Model: y = B0+B1*X1+B2*Y1+B3*X2+B4*Y2+B5*X1Y1+B6*X1X2+B7*X1Y2+B8*Y1X2+B9*Y1Y2+B10*X2Y2+B11*X1^2+B12*Y1^2+B13*X2^2+B14*Y2^2
However, I am going to precise this model
y = B0 + B6*X1X2 + B9*Y1Y2 + B11*X1^2 + B12*Y1^2 + B13*X2^2 + B14*Y2^2
My concern is how can I buid a funciton which could response for the Precise model instead of quadratic one.
respone will be appreciated. Thank you
Star Strider on 22 May 2022
What are you predicting?
How does ‘y’ fit in with this? Is it a separate vector?

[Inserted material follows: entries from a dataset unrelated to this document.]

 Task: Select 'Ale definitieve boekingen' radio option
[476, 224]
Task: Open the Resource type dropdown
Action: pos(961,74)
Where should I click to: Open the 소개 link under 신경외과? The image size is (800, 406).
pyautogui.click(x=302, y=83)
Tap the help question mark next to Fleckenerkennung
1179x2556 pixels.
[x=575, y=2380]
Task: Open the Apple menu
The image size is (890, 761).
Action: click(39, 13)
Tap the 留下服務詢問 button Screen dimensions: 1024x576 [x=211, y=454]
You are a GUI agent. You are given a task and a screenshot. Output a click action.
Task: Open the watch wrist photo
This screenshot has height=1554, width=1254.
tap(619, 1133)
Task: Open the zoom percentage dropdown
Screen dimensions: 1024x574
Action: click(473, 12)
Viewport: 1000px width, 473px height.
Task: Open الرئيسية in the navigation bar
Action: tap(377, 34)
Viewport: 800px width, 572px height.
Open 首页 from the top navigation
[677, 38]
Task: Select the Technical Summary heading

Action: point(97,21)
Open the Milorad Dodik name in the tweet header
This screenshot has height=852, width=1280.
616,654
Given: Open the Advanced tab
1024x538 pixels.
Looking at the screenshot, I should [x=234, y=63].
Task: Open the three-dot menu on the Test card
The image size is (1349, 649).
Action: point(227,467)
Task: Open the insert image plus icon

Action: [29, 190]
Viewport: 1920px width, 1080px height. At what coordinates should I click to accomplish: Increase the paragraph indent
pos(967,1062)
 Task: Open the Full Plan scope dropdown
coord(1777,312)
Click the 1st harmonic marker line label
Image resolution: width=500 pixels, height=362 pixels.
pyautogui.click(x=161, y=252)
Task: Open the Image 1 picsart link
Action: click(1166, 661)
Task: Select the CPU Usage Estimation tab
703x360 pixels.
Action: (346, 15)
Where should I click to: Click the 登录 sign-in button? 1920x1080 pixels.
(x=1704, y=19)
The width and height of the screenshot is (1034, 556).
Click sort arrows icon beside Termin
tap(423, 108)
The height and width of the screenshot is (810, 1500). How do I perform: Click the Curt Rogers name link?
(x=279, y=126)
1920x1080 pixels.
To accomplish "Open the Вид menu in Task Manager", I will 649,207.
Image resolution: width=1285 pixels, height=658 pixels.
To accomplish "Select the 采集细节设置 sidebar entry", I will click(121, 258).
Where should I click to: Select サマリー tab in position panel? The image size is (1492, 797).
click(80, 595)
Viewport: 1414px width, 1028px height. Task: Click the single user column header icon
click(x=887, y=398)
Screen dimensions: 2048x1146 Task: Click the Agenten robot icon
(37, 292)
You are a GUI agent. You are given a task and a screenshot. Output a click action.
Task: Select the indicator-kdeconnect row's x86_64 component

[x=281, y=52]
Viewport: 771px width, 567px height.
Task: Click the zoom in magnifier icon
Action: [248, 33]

With those concerns met, building the function and estimating ther parameters is straightforward —
xy = [X1(:) X2(:) Y1(:) Y2(:)]
% % b(1) = B0, b(2) = B6, b(3) = B9, b(4) = B11, b(5) = B12, b(6) = B13, b(7) = B14
% yfcn = (b,xy) = b(1) + b(2).*xy(:,1).*xy(:,2) + b(3).*xy(:,3).*xy(:,4) + b(4).*xy(:,1).^2 + b(5).*xy(:,3).^2 + b(6).*xy(:,2).^2 + b(7).*xy(:,4).^2; % Regression Function
DM = [yfcn = (b,xy) = [ones(size(xy(:,1))), xy(:,1).*xy(:,2), *xy(:,3).*xy(:,4), *xy(:,1).^2, *xy(:,3).^2, xy(:,2).^2, xy(:,4).^2]; % Design Matrix
B = DM \ y(:) % Calculate Coefficients
I wrote ‘yfcn’ for record-keeping purposes, although you can use it with nonlilnear parameter estimation problems if you wish. However, since this is a linear problem, the ‘DM’ design matrix and the parameter calculation for ‘B’ in the following line will be most efficient.
Be sure to check it for coding errors in ‘DM’ in case I missed something.